--- Written task ---
Copy the records word for word, beginning at the line containing "Open the 详情 link in the 注 row" and continuing to the end of the records. Leave out the pictures.

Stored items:
** BEGIN **
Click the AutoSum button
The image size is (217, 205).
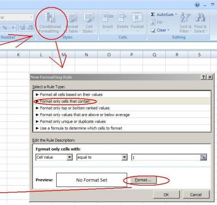(x=163, y=14)
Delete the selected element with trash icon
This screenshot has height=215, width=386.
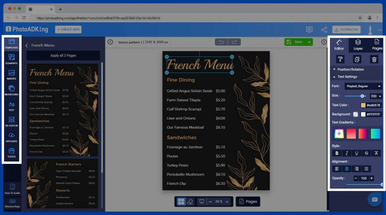[374, 59]
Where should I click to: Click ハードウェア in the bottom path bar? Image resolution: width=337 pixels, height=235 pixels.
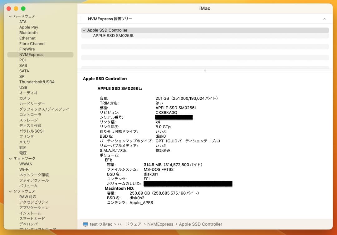coord(129,224)
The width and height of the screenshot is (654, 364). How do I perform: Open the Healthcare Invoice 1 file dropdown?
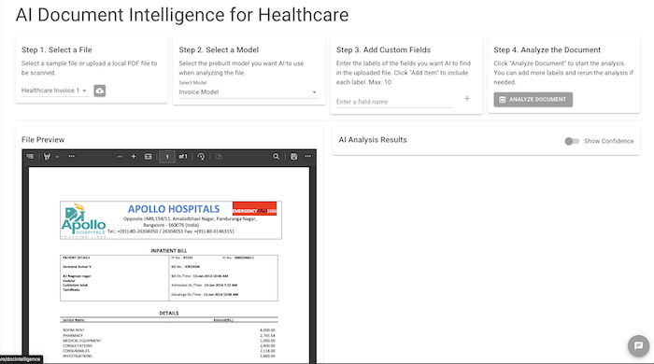tap(54, 91)
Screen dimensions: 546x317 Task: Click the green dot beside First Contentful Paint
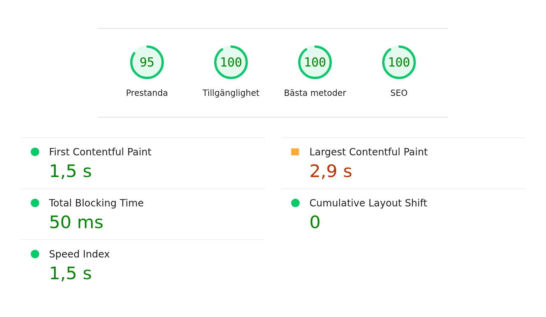click(35, 152)
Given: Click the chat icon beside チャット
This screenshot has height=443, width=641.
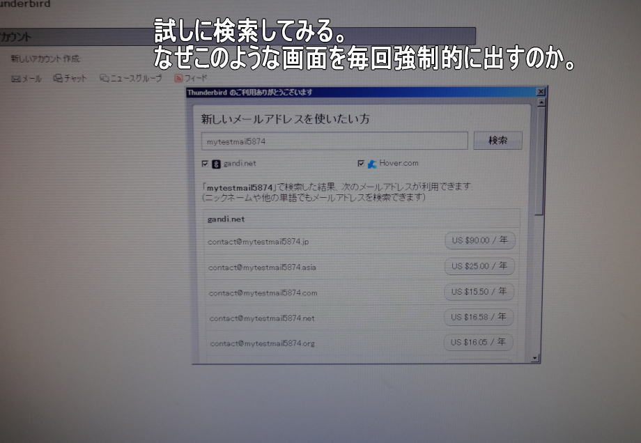Looking at the screenshot, I should pyautogui.click(x=59, y=79).
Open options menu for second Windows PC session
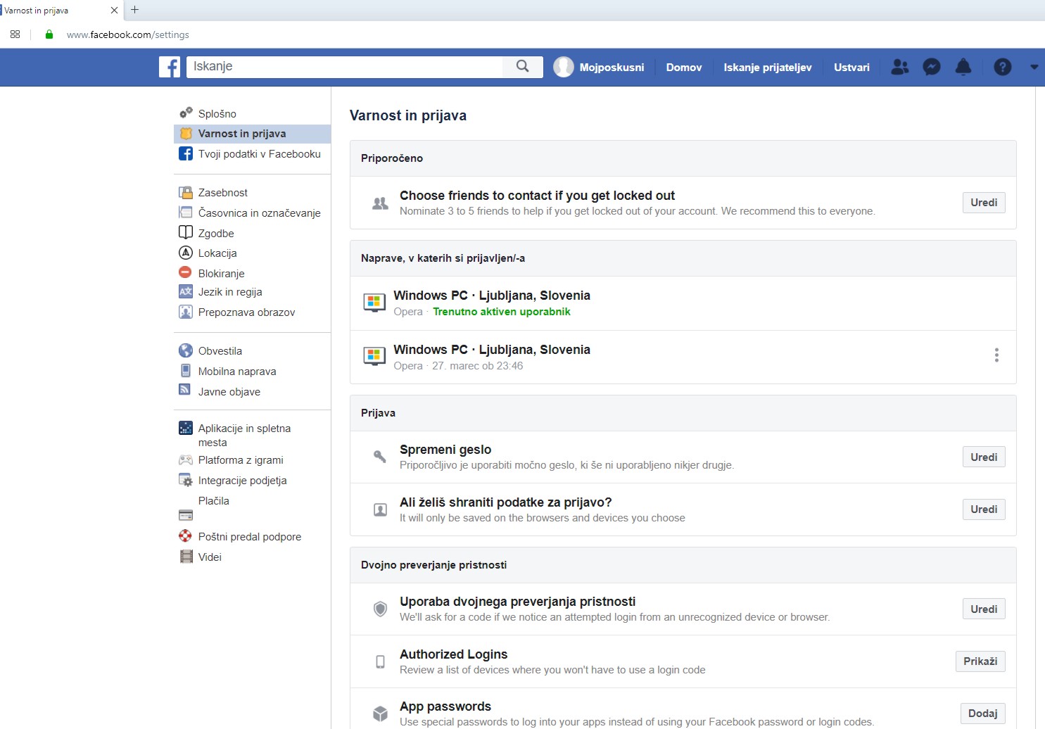Screen dimensions: 1045x729 [996, 355]
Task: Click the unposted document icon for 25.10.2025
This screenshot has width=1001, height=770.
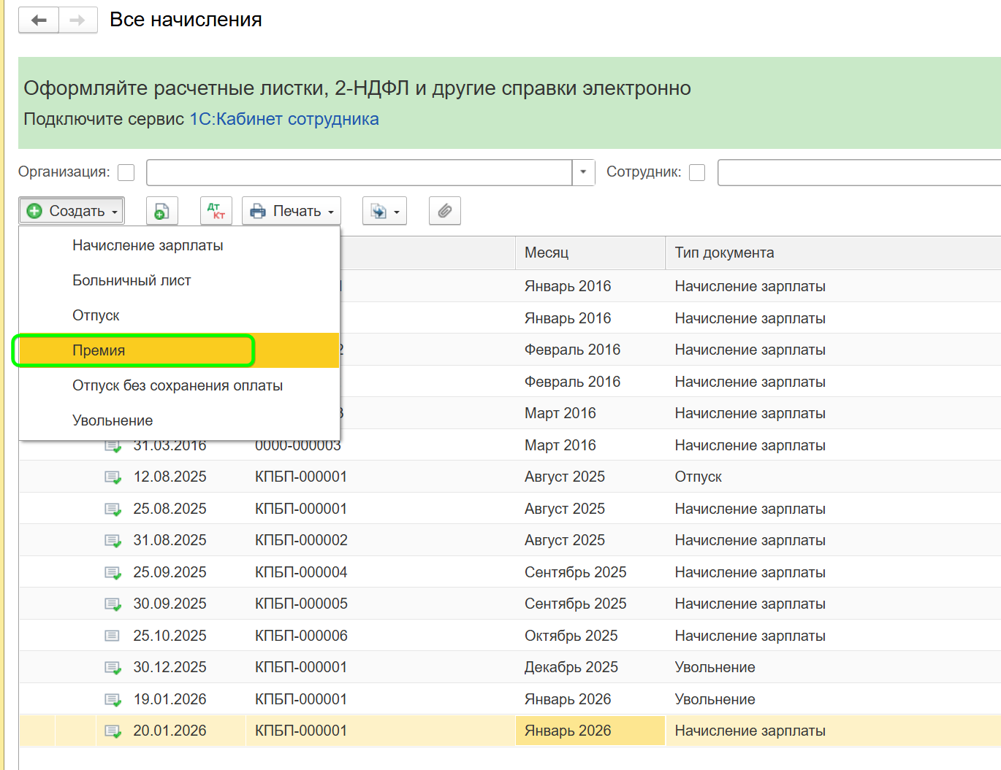Action: [x=112, y=636]
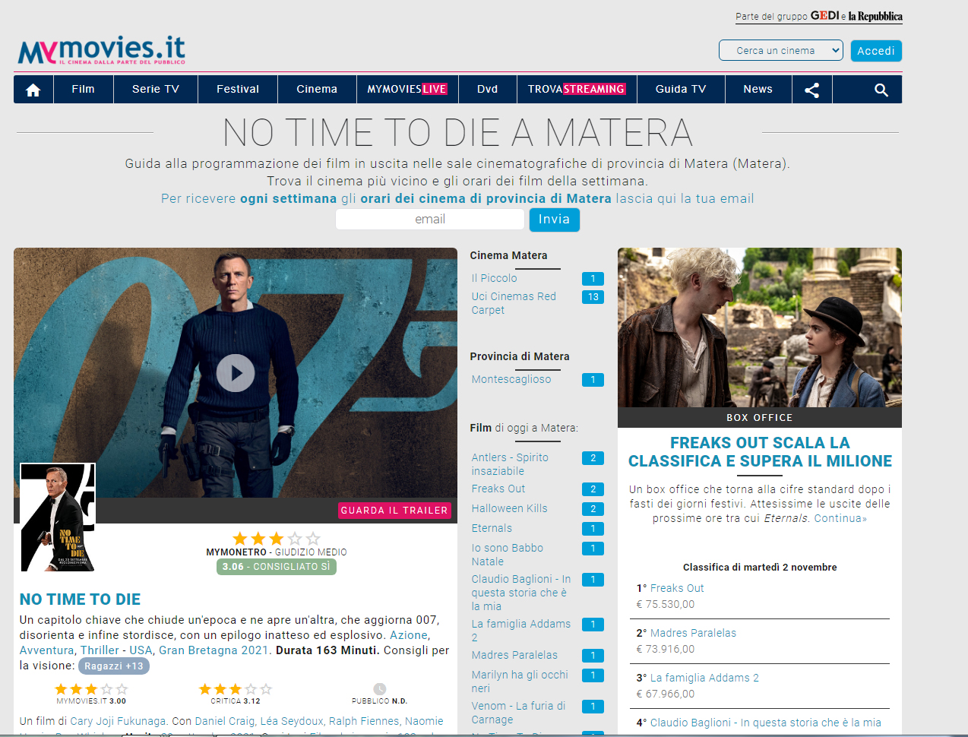Image resolution: width=968 pixels, height=737 pixels.
Task: Play the No Time To Die trailer
Action: [x=236, y=373]
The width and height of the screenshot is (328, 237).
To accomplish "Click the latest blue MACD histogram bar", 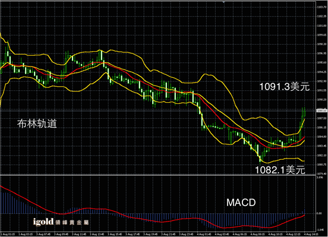I will (x=304, y=211).
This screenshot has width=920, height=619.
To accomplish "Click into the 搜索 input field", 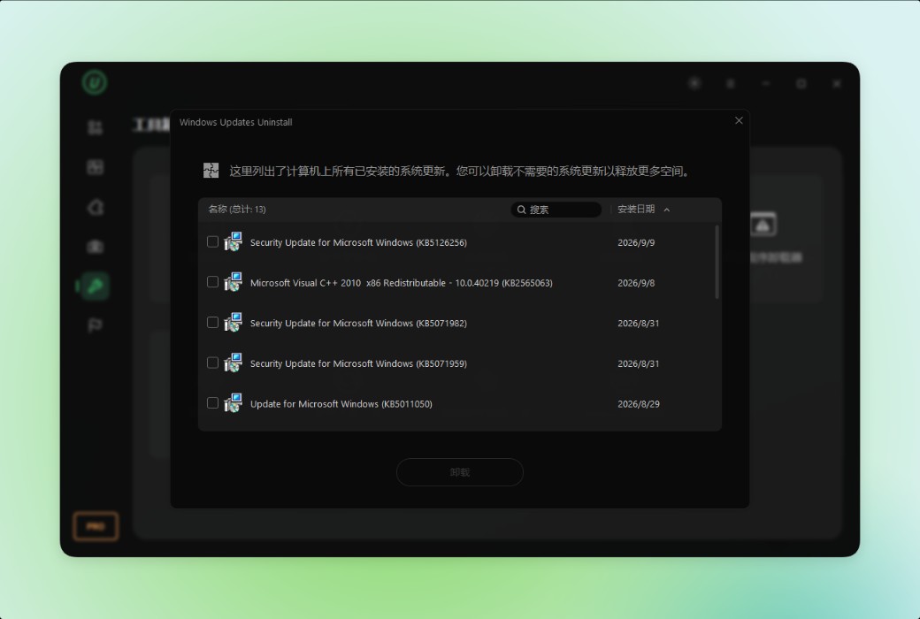I will tap(556, 210).

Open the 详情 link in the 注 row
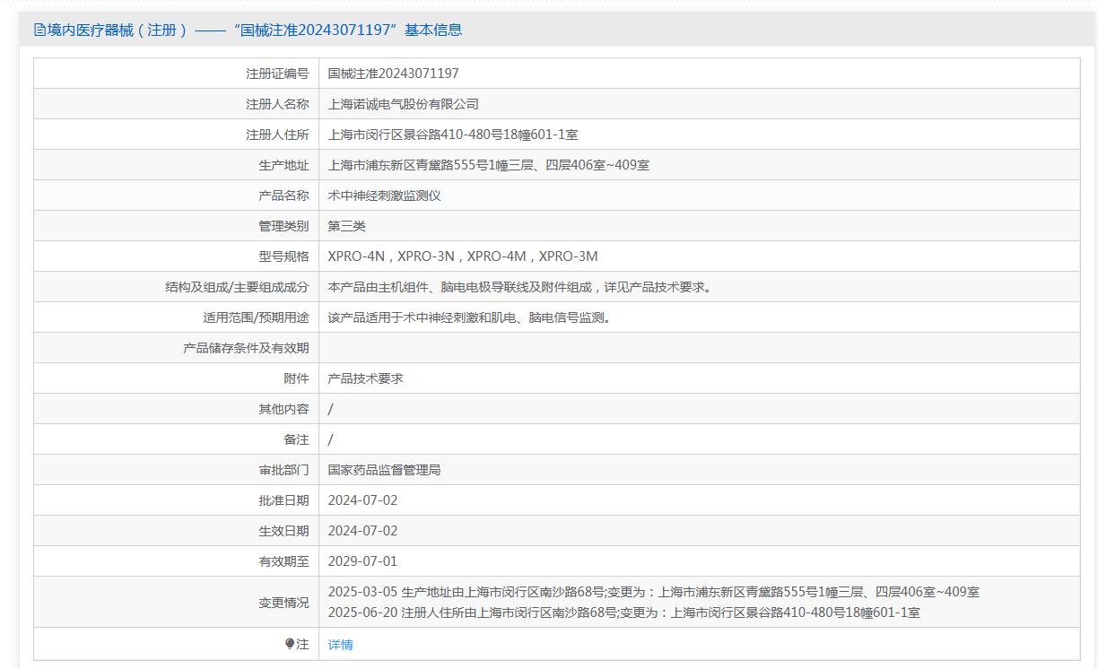click(x=341, y=645)
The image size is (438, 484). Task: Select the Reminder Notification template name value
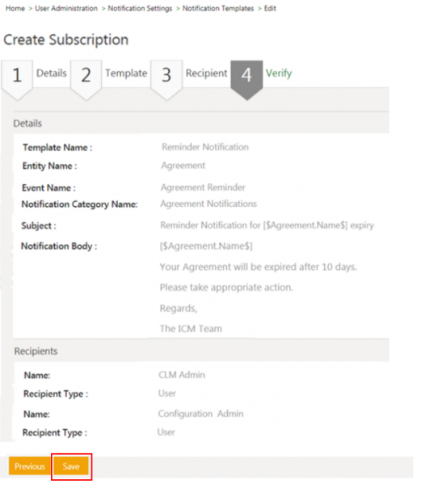(x=205, y=147)
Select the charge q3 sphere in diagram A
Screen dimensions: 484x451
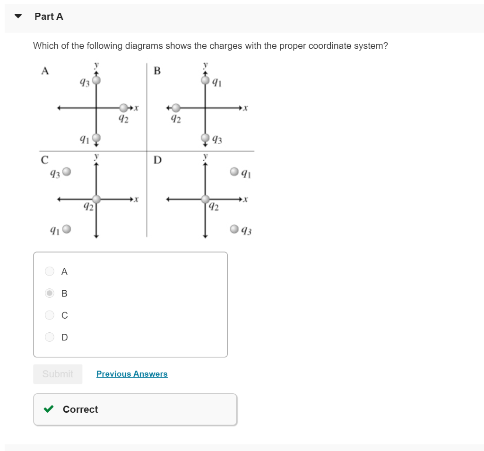click(x=96, y=81)
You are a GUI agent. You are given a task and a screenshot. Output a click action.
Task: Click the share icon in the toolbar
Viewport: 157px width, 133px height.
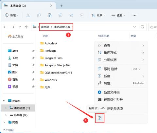click(x=71, y=15)
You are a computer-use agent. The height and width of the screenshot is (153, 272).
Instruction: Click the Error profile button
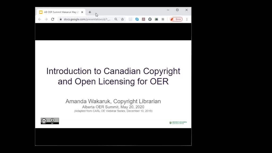[x=176, y=19]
** END **
--- Complete answer ---
Open the 详情 link in the 注 row
click(x=341, y=645)
The image size is (438, 484). Task: Select the Reminder Notification template name value
(x=205, y=147)
Select the charge q3 sphere in diagram A
Screen dimensions: 484x451
click(x=96, y=81)
You are a GUI agent. You are given a task and a screenshot. Output a click action.
Task: Click the share icon in the toolbar
Viewport: 157px width, 133px height.
click(x=71, y=15)
You are a computer-use agent. The height and width of the screenshot is (153, 272).
Instruction: Click the Error profile button
[x=176, y=19]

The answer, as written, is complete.